BRANO FORNITO:

# # # # #

Secondo il senso dell'espressione marxiana, che intende il superamento del feticismo moderno come "fine della preistoria", quello che è all'ordine del giorno è un megaprogetto rivoluzionario che si estenda a tutti i livelli della riflessione e a tutte le aree della vita, che abbracci tanto le categorie più astratte quanto le forme culturali e simboliche, ed il quotidiano: una grande teoria negativa, che ponga la leva della critica radicale ad una profondità considerevolmente maggiore rispetto a quelle che l'hanno preceduta nel XIX e nel XX secolo. Anche questo non dev'essere confuso con una continuazione della rivendicazione illuminista con altri mezzi. Per prima cosa, un tale approccio teorico qualitativamente nuovo, alla maniera di una grande teoria, può risultare solo dalla necessità di rompere la costruzione che legittima la modernità produttrice di merci - essa sì con le caratteristiche di una grande teoria positiva - negandola al fine di romperla, invece di accontentarsi di dribblarla. Proprio per questo deve trattarsi di una grande teoria negativa, che si superi e diventi ridondante, per non essere mai stabilizzata e per non farla mai diventare leggittimatrice di un nuovo principio positivo (somigliante all'astrazione capitalista del valore) su cui tutto dev'essere modellato.
2.
La pretesa di una nuova grande teoria, negativa ed emancipatrice, è stata già formulata sotto il nome di "critica del valore", come critica categoriale del sistema produttore di merci; ma questa ancora non afferma con sufficiente chiarezza la sua inimicizia emancipatrice nei confronti dell'Illuminismo, la cui ontologia borghese ed ideologica, al contrario, è positivamente presente come "dimensione tacita", anche dentro la critica apparentemente più radicale, dal momento che viene occasionalmente invocata, in forma assiomatica e senza contenuto, per mezzo di suppliche rituali.
E' un fatto che, nella produzione inarrestabile di miseria e di ondate di processi distruttivi in tutta la storia della modernizzazione, già nel passato si fosse formata, al di là della contro-modernità reazionaria, anche una critica di "sinistra" con intenti emancipatori, ma che era anch'essa "modernista" nel senso più ampio del termine; tuttavia, tali tentativi non andarono mai al di là della mera relativizzazione, dal momento che poteva essere intesa come una pretesa "autocritica" dell'Illuminismo. Un modo di procedere così pusillanime, che prima di tutto manteneva relazioni amichevoli con l'oggetto della sua supposta critica, implicava a priori che non si potesse mettere in discussione il nucleo sostanziale dell'ideologia dell'illuminismo (la forma borghese del soggetto e della circolazione). Perciò, restava da compiere un passo decisivo, che separasse definitivamente la critica dall'ontologia borghese; il Rubicone non era ancora stato passato.

# # # # #

DATI FORNITI:
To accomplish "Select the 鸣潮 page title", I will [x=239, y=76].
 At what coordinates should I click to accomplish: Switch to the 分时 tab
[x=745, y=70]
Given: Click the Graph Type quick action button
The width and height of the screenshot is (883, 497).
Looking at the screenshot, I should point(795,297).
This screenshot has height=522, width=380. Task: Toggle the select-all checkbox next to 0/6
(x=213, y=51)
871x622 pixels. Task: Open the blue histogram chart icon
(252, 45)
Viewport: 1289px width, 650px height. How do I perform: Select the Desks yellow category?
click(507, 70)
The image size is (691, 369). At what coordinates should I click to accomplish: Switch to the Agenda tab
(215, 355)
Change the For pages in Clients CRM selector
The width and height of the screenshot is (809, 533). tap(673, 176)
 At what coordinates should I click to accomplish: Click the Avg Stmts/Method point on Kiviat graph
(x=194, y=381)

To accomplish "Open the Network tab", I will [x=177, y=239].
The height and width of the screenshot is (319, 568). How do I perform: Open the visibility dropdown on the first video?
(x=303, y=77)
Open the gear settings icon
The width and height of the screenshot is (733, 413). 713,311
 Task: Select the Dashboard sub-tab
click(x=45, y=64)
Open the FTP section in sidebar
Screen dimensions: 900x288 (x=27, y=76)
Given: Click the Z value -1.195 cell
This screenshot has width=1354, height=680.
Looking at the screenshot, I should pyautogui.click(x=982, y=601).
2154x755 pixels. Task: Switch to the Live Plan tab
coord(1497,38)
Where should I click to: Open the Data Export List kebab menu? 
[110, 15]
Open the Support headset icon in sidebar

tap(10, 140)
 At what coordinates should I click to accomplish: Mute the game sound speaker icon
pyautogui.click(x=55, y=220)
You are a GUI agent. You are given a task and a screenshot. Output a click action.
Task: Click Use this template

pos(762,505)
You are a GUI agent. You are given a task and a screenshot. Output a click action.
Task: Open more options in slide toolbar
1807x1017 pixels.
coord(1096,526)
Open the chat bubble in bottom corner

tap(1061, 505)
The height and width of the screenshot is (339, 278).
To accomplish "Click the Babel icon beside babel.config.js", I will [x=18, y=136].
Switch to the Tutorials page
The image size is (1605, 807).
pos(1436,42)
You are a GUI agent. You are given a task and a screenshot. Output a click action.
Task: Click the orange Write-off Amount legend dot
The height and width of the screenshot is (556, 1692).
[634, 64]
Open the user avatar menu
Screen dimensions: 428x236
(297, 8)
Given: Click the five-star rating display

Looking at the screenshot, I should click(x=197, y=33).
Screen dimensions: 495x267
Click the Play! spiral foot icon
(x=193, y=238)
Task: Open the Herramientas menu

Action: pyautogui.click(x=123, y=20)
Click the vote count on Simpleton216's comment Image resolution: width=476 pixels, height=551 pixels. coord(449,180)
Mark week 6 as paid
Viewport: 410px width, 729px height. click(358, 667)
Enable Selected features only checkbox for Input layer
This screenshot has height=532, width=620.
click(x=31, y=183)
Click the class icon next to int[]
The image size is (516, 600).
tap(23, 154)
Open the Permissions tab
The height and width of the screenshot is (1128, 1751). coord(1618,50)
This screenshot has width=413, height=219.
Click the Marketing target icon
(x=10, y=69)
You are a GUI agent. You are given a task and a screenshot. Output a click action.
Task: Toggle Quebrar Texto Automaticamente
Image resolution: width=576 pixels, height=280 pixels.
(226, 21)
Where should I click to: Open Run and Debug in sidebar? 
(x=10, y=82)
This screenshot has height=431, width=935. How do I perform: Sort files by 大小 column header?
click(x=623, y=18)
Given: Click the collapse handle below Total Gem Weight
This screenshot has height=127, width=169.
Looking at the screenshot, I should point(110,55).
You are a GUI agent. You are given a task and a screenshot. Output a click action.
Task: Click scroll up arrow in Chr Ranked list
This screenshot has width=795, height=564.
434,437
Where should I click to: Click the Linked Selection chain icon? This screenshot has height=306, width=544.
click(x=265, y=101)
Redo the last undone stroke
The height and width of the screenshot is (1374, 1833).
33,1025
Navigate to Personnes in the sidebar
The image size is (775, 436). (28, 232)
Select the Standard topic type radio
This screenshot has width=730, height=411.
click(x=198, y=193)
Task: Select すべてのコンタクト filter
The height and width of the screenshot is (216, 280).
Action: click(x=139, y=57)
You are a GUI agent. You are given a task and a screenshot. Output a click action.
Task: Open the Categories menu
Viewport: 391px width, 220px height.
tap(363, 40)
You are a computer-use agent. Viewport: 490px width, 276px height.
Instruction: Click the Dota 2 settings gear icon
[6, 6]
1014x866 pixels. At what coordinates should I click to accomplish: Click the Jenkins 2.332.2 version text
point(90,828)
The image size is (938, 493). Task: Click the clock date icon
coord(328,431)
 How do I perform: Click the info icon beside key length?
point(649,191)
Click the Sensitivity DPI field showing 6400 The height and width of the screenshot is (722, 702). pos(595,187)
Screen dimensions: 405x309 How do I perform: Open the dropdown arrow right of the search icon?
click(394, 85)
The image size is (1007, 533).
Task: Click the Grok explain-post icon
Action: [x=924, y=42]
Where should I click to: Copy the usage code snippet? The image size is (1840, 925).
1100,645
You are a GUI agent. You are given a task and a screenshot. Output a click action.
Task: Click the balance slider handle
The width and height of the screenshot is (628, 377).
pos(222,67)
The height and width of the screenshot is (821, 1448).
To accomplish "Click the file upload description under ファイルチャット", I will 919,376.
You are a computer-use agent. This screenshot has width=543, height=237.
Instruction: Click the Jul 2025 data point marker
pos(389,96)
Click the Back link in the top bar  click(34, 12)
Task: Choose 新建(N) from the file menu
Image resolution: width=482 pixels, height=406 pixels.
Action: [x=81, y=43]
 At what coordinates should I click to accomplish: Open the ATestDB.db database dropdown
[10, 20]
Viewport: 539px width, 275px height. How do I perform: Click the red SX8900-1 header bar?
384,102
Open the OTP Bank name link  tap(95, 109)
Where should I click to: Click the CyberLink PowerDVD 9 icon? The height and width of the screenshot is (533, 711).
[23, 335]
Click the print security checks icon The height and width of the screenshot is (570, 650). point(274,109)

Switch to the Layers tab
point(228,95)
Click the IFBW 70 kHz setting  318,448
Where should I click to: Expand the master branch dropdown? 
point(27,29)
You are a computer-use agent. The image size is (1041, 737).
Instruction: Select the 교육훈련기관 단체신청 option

# # # # #

COMPITI DA SVOLGERE:
1. Riproduci fedelmente la parte del brano sulla critica dell'Illuminismo da "La pretesa di" a "di suppliche rituali.".
2. Trascrivi senza modifiche, tra i record, le righe dalla riga con "Click the Sensitivity" alla riga con "I will 919,376.", entrambe incluse.

RISPOSTE PER COMPITO:
1.
La pretesa di una nuova grande teoria, negativa ed emancipatrice, è stata già formulata sotto il nome di "critica del valore", come critica categoriale del sistema produttore di merci; ma questa ancora non afferma con sufficiente chiarezza la sua inimicizia emancipatrice nei confronti dell'Illuminismo, la cui ontologia borghese ed ideologica, al contrario, è positivamente presente come "dimensione tacita", anche dentro la critica apparentemente più radicale, dal momento che viene occasionalmente invocata, in forma assiomatica e senza contenuto, per mezzo di suppliche rituali.

2.
Click the Sensitivity DPI field showing 6400 The height and width of the screenshot is (722, 702). pos(595,187)
Screen dimensions: 405x309 How do I perform: Open the dropdown arrow right of the search icon?
click(394, 85)
The image size is (1007, 533).
Task: Click the Grok explain-post icon
Action: [x=924, y=42]
Where should I click to: Copy the usage code snippet? The image size is (1840, 925).
1100,645
You are a GUI agent. You are given a task and a screenshot. Output a click action.
Task: Click the balance slider handle
The width and height of the screenshot is (628, 377).
pos(222,67)
The height and width of the screenshot is (821, 1448).
To accomplish "Click the file upload description under ファイルチャット", I will 919,376.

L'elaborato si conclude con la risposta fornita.